Obviously I've made a few small tweaks to suit my application but slider.js remains largely faithful to post #11. In order to make it look as much like Google Maps as possible, I've tried to put a drop shadow and a tooltip on the button ('btn') but no success with either so far.
Administrator
Registered: Aug 2008
Posts: 3382
Google's got
box-shadow: 0px 1px 4px rgba(0,0,0,0.3);
on their button's style.

If you want to put that in fb.setStyle's object parameter, you have to use boxShadow, otherwise you're using an arithmetic operator where a property label should be.
« Last edit by admin on Thu Apr 21, 2016 4:44 pm. »
Member
Registered: Jan 2012
Posts: 98
I've got that shadow sorted now. I was putting in a floatbox shadowType instead of a CSS boxShadow.

I've still got nowhere with a tooltip. Putting a class:fbTooltip in the slider.resize so I thought I would just rely on the standard HTML display of a title. But putting title:'This is a title', in the fb.setStyle doesn't work either.
Administrator
Registered: Aug 2008
Posts: 3382
If attaching a tooltip, I would think you would want that on the little clicker button, not the entire slider block. You would put a 'fbTooltip' class and a 'data-fb-tooltip' attribute describing the tooltip onto the button element. The Floatbox API library functions can help accomplish this, or any other library you are familiar with and prefer to use (e.g., jQuery), or, of course, native javascript.

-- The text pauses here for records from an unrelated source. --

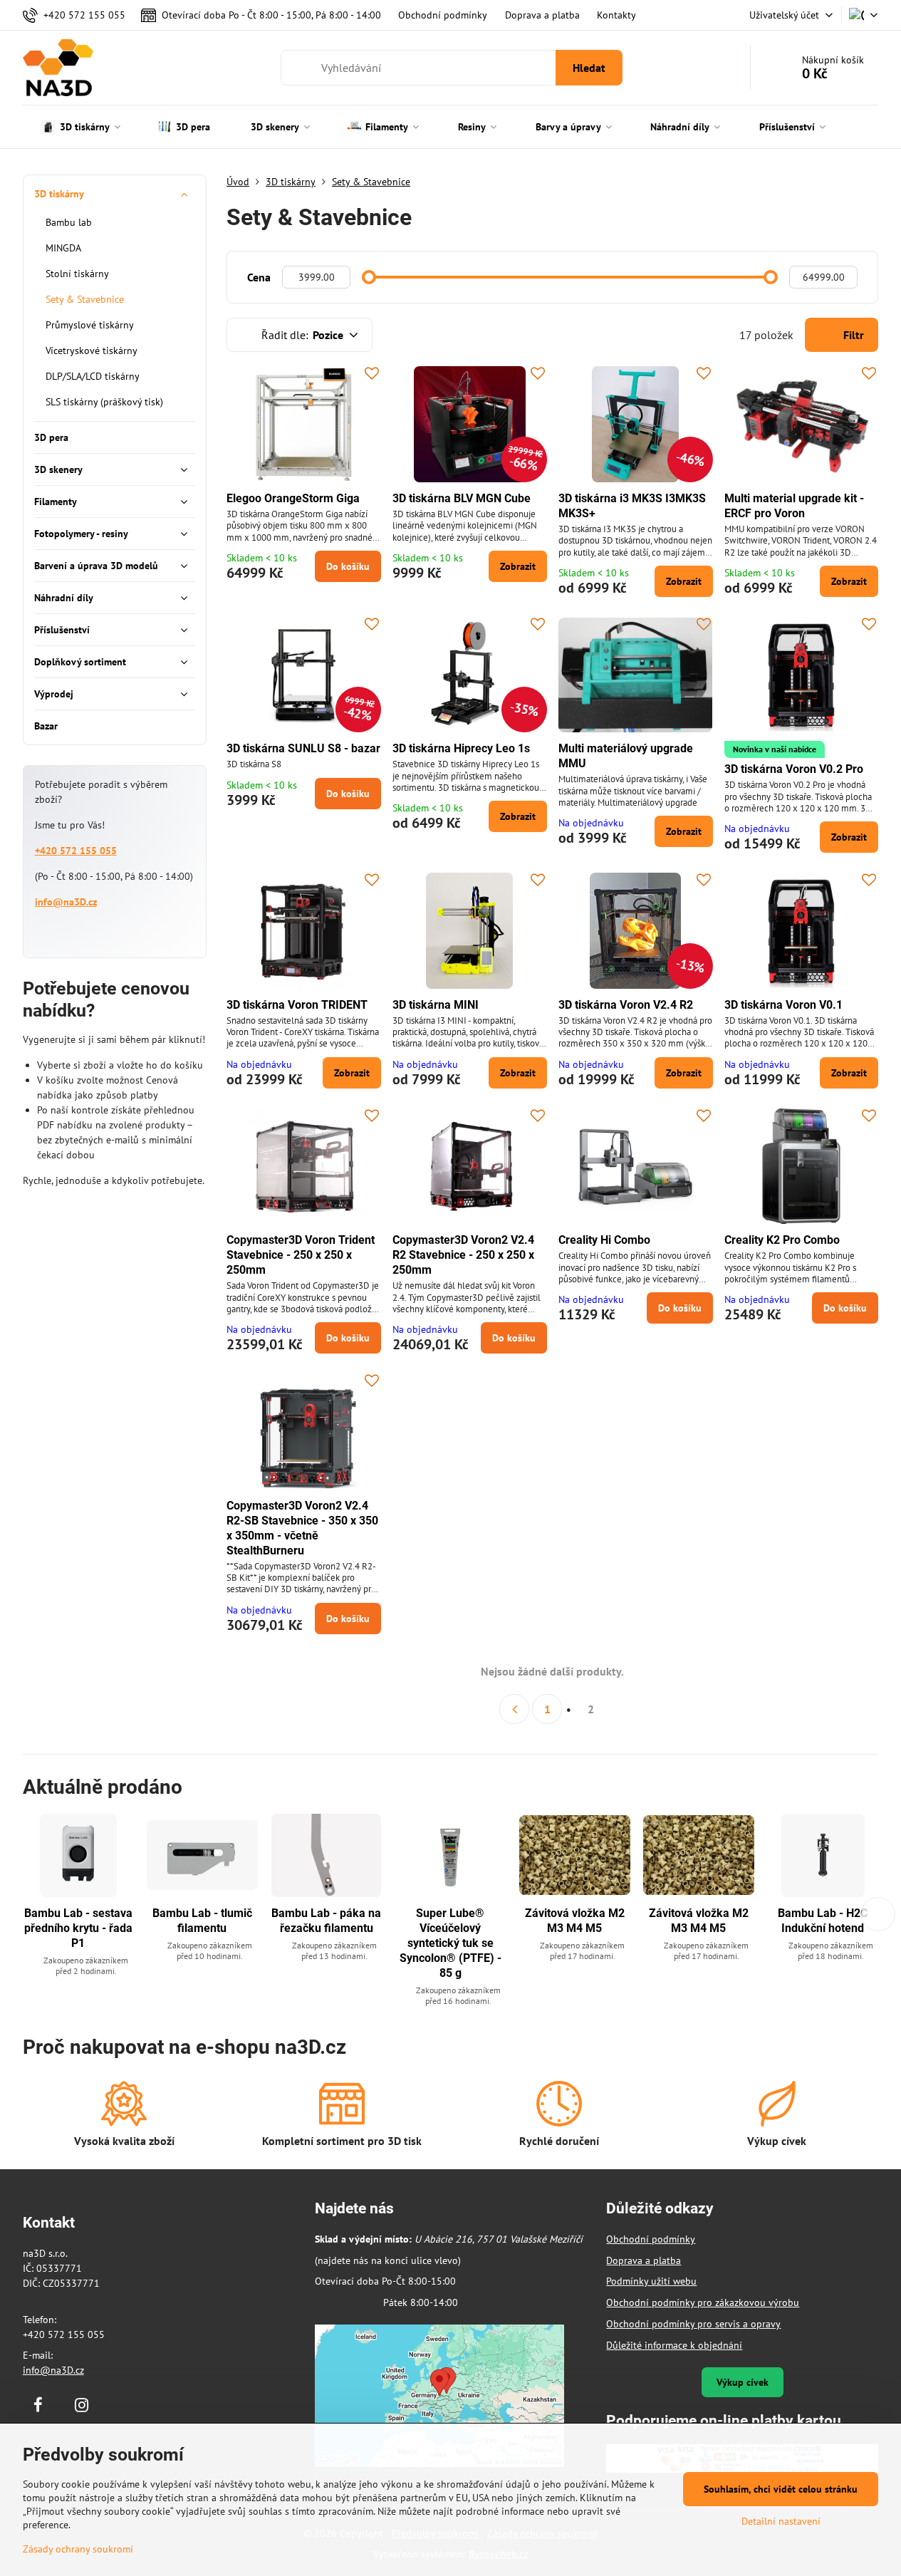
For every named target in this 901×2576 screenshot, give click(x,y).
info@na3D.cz (66, 901)
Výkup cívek (743, 2382)
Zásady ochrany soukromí (78, 2549)
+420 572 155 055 (76, 850)
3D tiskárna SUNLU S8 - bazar (303, 748)
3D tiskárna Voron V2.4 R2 (625, 1005)
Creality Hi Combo (604, 1240)
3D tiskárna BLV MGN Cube (461, 498)
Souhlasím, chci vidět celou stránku (781, 2489)
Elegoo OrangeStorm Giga (293, 498)
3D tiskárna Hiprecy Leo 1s (461, 748)
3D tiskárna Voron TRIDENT (297, 1005)
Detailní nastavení (781, 2521)
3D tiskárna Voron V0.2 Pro (793, 769)
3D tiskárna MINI (435, 1005)
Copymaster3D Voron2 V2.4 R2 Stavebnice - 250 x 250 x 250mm (463, 1255)
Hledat (589, 68)
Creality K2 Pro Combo (782, 1240)
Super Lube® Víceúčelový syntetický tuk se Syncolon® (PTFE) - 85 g (450, 1943)
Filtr (852, 335)
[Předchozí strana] (514, 1709)
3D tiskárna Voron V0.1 (783, 1005)
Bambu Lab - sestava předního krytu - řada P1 (78, 1928)
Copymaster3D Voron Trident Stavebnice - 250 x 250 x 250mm (300, 1255)
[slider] (369, 277)
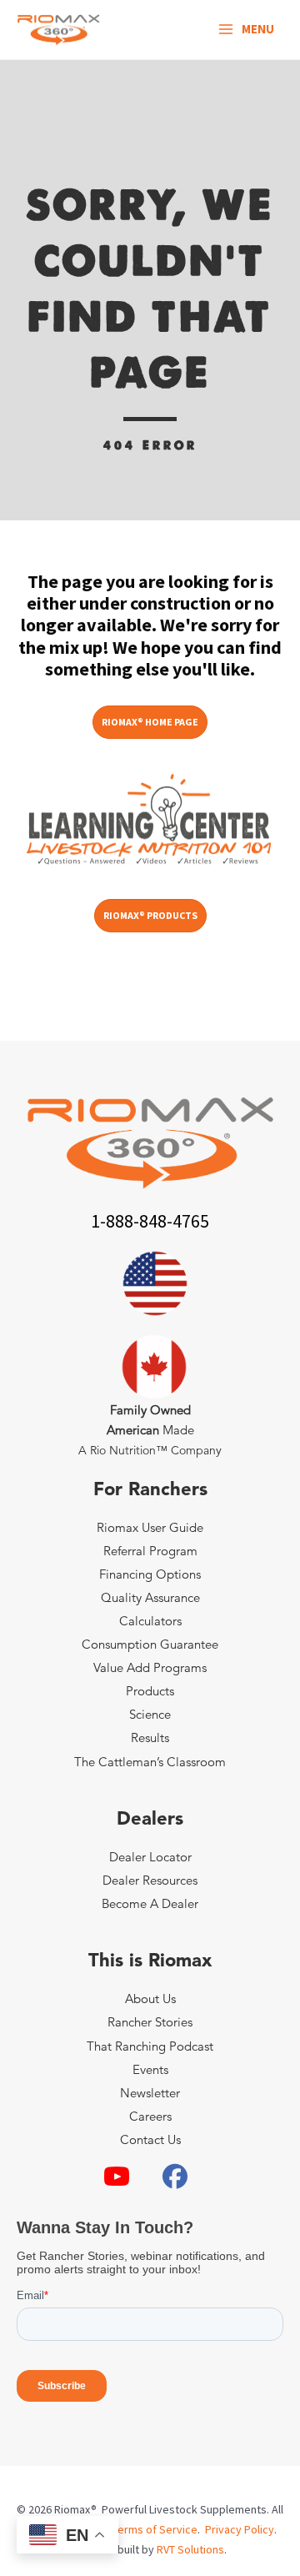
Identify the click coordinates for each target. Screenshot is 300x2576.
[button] (117, 2177)
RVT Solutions (190, 2549)
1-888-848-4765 (150, 1221)
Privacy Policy (239, 2529)
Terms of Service (155, 2529)
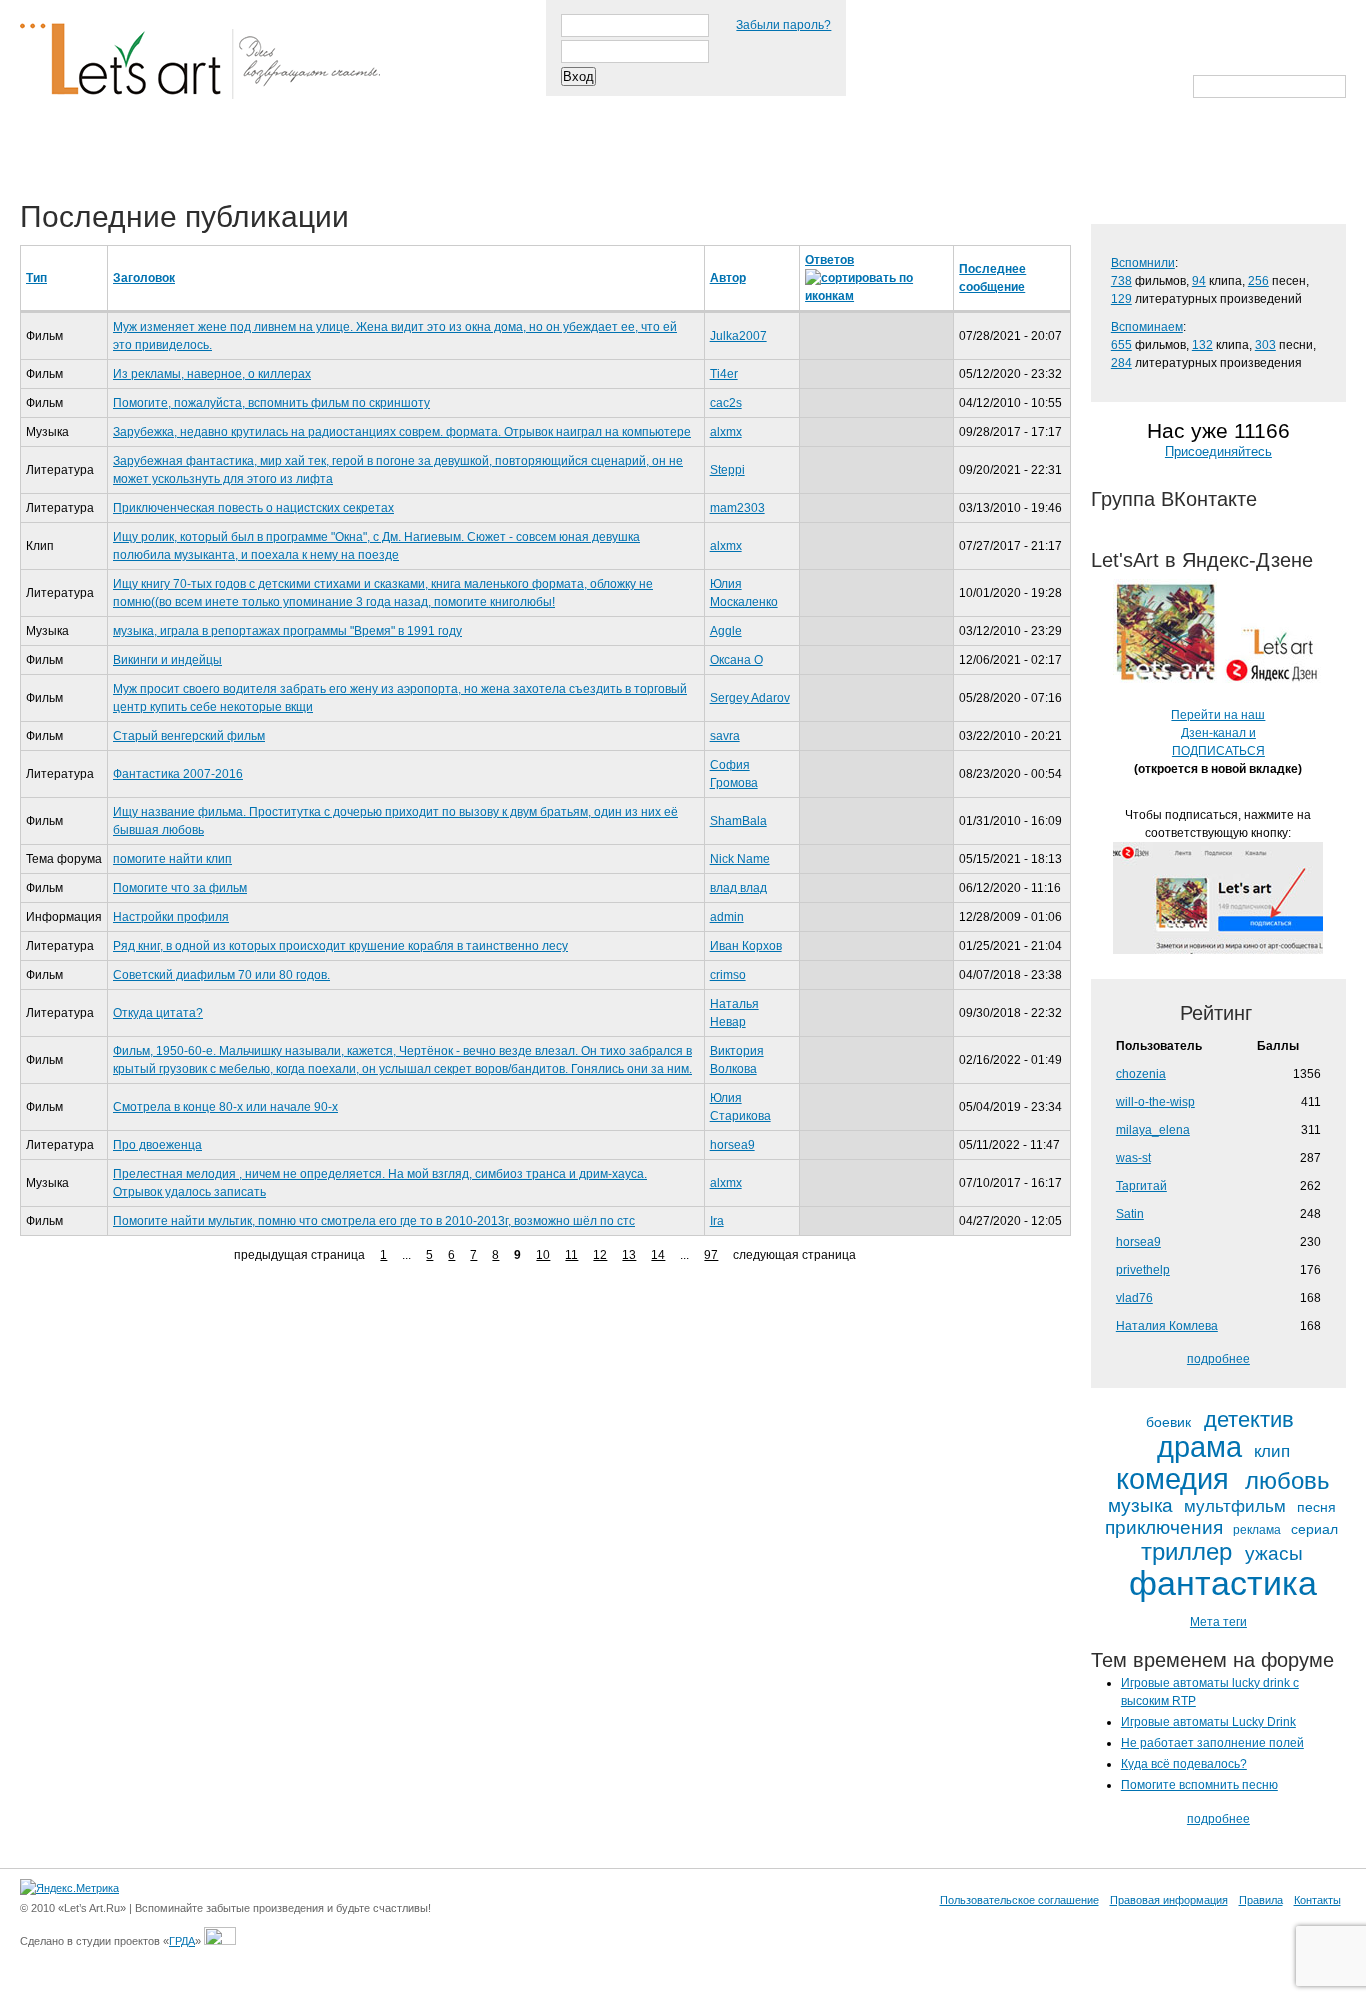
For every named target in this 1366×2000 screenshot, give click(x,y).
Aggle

Maybe I'll include a tooltip in the demo page's example at the next Floatbox update. But let me reiterate, the slider example on the demo page is not intended to be a supported, universal, production-ready slider and is not part of what you get with the Floatbox software. It's just a demonstration example of customization and API usage. For a drop-in, ready-to-go, no-design-and-code-needed, supported slider, one is probably better off looking for a 3rd party package that offers that.

Also, I think browsers show the 'title' (or 'alt') attributes as system tooltips only for images.
Member
Registered: Jan 2012
Posts: 98
That's great. As a javascript virgin the letters API generally scare the bejeesus out of me, but I dug deeper into the API reference and managed to get it all working with the assistance of fb.addClass and fb.attr in the slider.js file.